Apply what you read
1. Transcribe the bean-cooking notes word for word, everything from "Consider saving the" down to "etc. Add these when you begin the final cooking phase.".
2. Answer these questions using the bean-cooking notes:
(a) Which of the three names for the cooking liquid does the writer prefer?
(b) At what point should aromatic vegetables and herbs go into the pot?
(c) Which meaty add-ins are listed?
3. Write the next part of the bean-cooking notes, starting right after their final sentence.

Consider saving the cooking liquid, aka bean broth, aka "pot liquor." (I prefer the latter because it's the most fun.) If you drain the beans, this pot liquor most easily becomes the base of soup. Alternatively, it can replace some or all of the water when cooking vegetables or grains, and to thin hummus or other bean-based dips and spreads. And then there's always that infamous classic: refried beans -- a mash of beans and their broth, fried with onions and oil or lard until slightly dried and crisping at the edges.
+ Bring extra flavor to the pot with aromatic veg and herbs, such as quarters of a peeled onion, 1 to 2 whole garlic cloves, a halved jalapeno, chopped carrot and/or celery, sprigs of fresh herbs, etc. Add these when you begin the final cooking phase.
+ Meaty items are classic add-ins in some areas of the world, and can include a ham hock, or chopped bacon or pancetta. Again, add these when you begin the final cooking phase.

Dataset extract
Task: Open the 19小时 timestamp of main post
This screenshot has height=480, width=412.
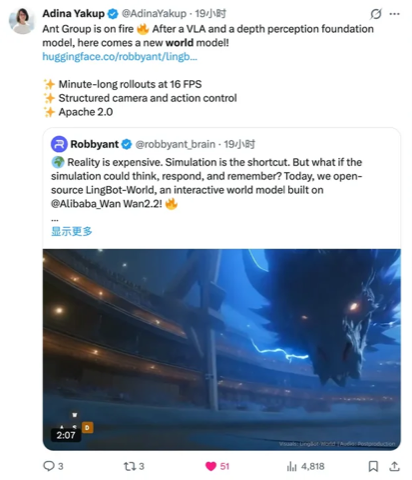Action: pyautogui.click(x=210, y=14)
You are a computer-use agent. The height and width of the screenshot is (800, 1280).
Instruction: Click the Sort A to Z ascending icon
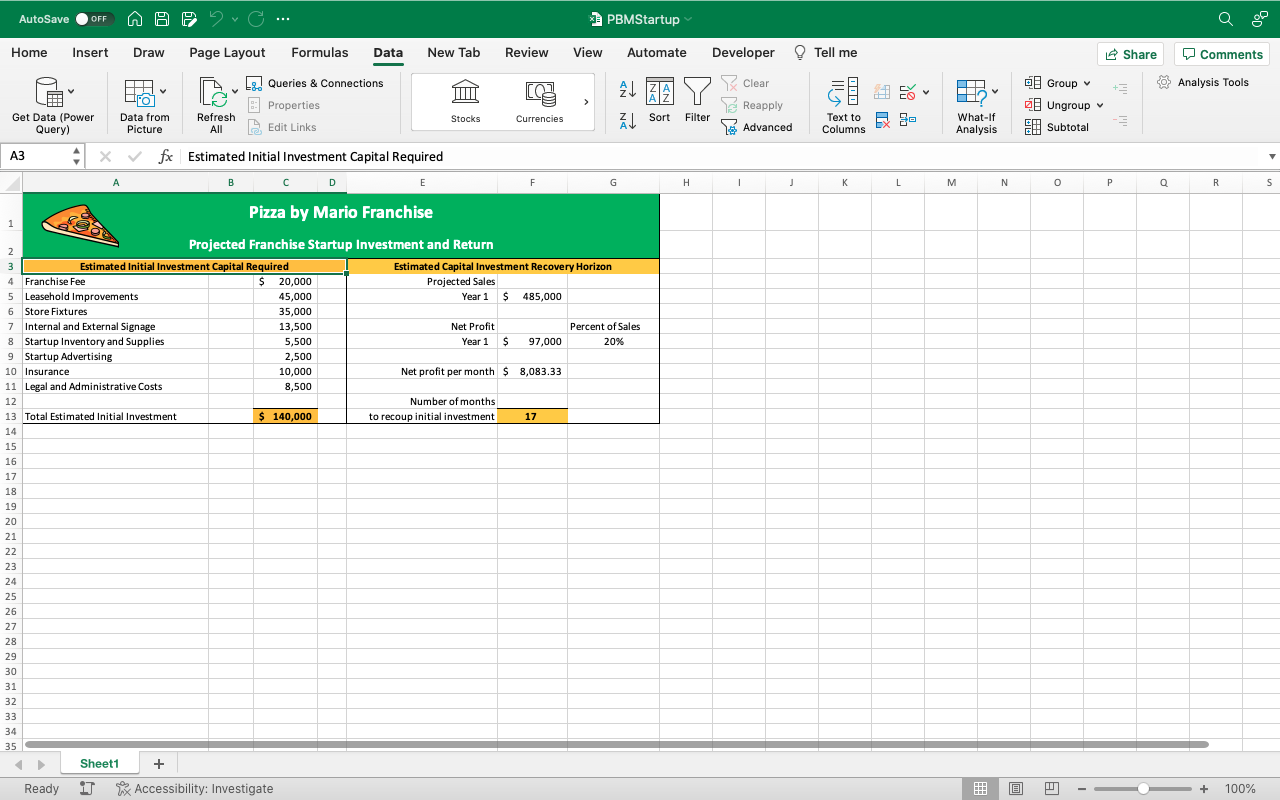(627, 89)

--

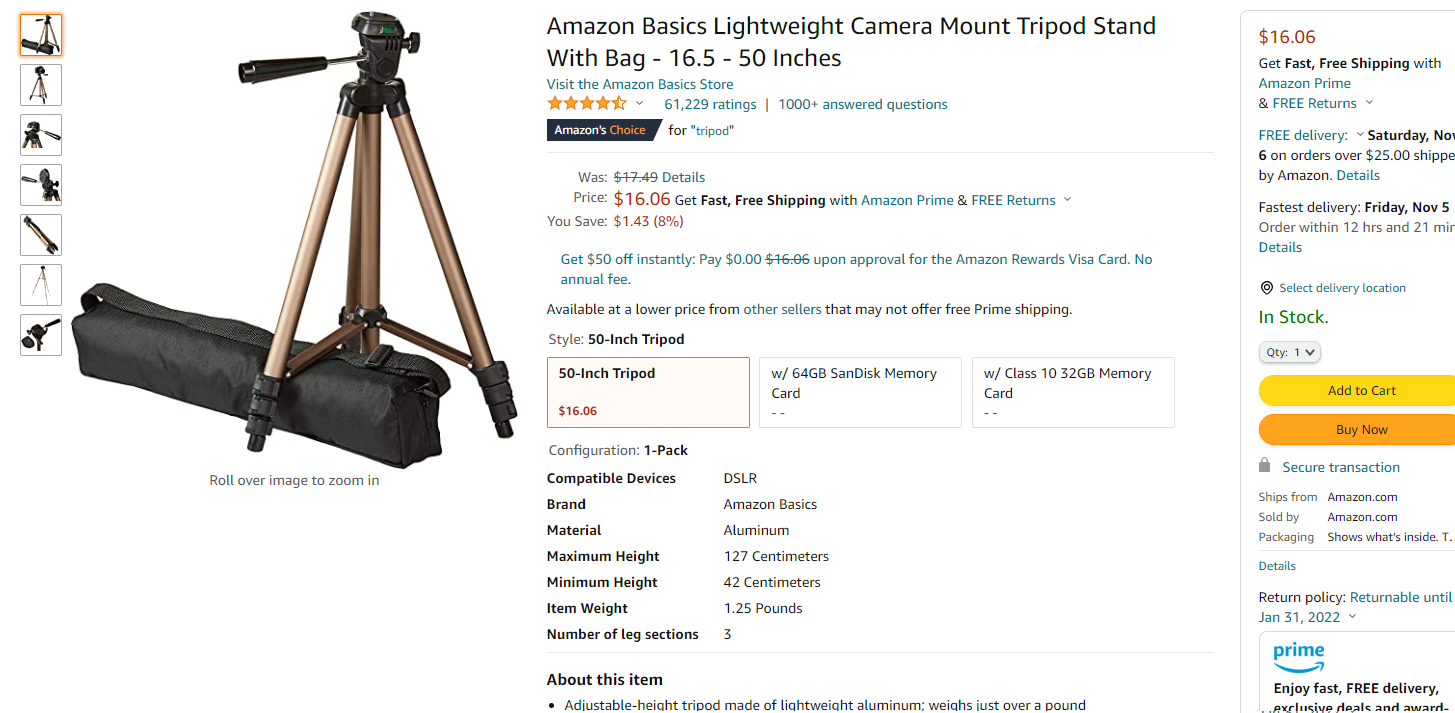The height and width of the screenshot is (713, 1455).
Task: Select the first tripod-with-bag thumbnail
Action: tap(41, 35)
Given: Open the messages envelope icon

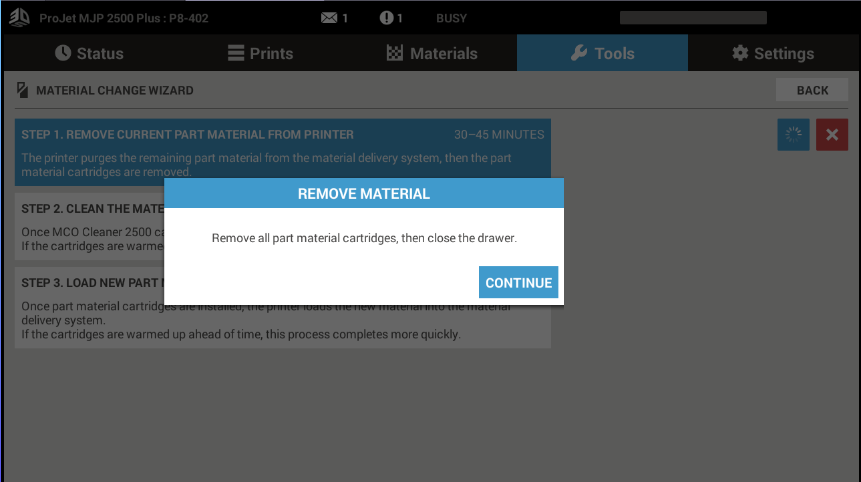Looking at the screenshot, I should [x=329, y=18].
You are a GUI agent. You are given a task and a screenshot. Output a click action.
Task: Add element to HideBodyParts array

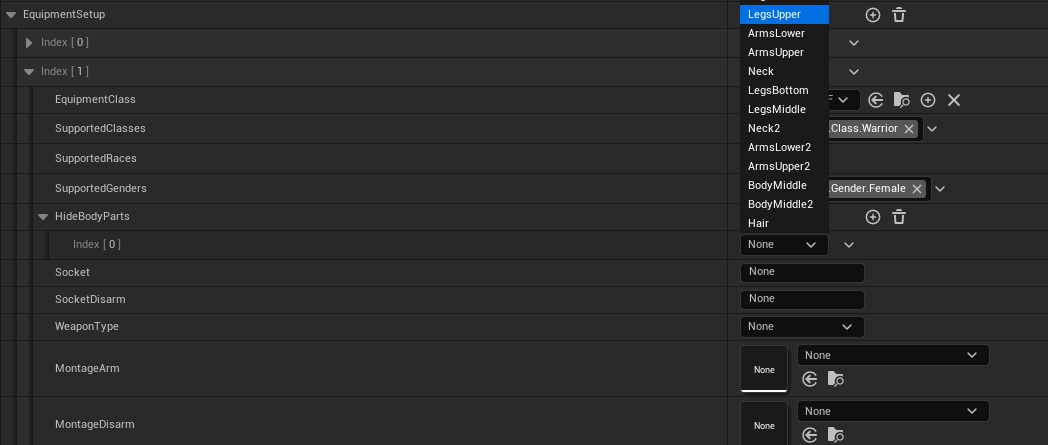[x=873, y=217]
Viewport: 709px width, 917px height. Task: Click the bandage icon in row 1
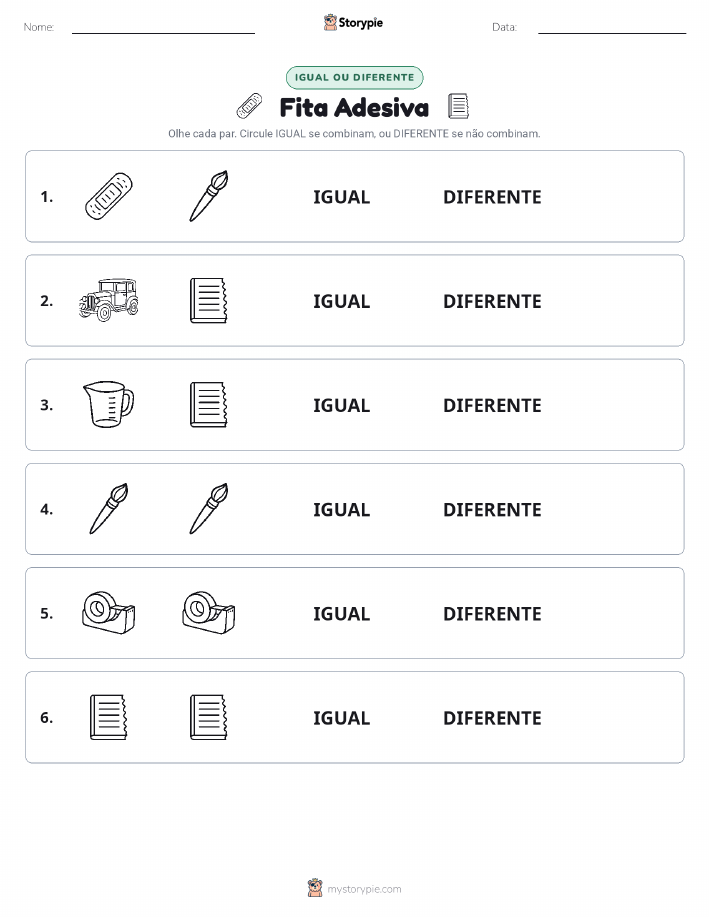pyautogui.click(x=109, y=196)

...

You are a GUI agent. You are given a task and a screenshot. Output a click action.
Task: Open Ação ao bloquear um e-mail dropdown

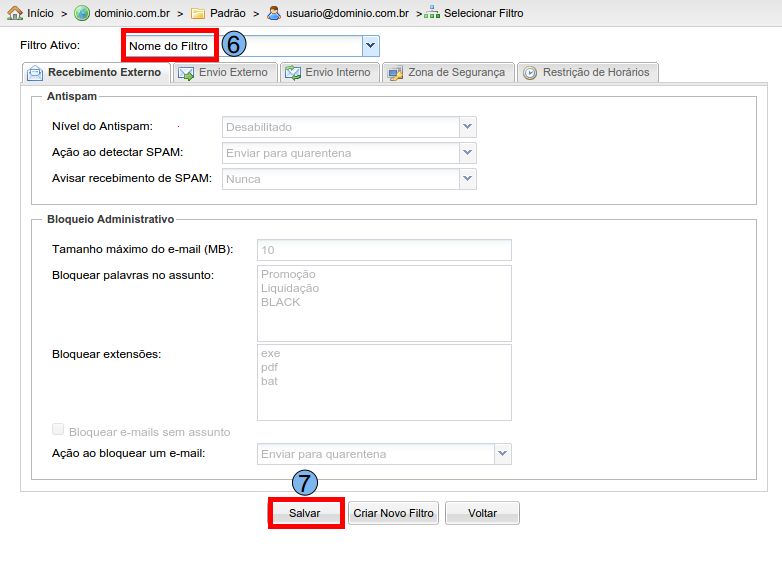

Answers provided
1.
Consider saving the cooking liquid, aka bean broth, aka "pot liquor." (I prefer the latter because it's the most fun.) If you drain the beans, this pot liquor most easily becomes the base of soup. Alternatively, it can replace some or all of the water when cooking vegetables or grains, and to thin hummus or other bean-based dips and spreads. And then there's always that infamous classic: refried beans -- a mash of beans and their broth, fried with onions and oil or lard until slightly dried and crisping at the edges.
+ Bring extra flavor to the pot with aromatic veg and herbs, such as quarters of a peeled onion, 1 to 2 whole garlic cloves, a halved jalapeno, chopped carrot and/or celery, sprigs of fresh herbs, etc. Add these when you begin the final cooking phase.

2.
(a) "Pot liquor."
(b) When you begin the final cooking phase.
(c) A ham hock, or chopped bacon or pancetta.

3.
+ Acidic or sugary ingredients like tomatoes, citrus fruit/juice, vinegar, or sweeteners like molasses or honey should go in closer to the end of cooking, as they can negatively affect the cooking time, flavor, and/or texture of your beans.
Recipe adapted from Heirloom Beans: Recipes from Rancho Gordo.
*Contrary to previous thinking, complementary proteins do not actually need to be eaten together within the same meal — only within the same day. To make a complete protein with beans and other legumes, pair with grains, nuts or seeds (great matches) or dairy foods (good match).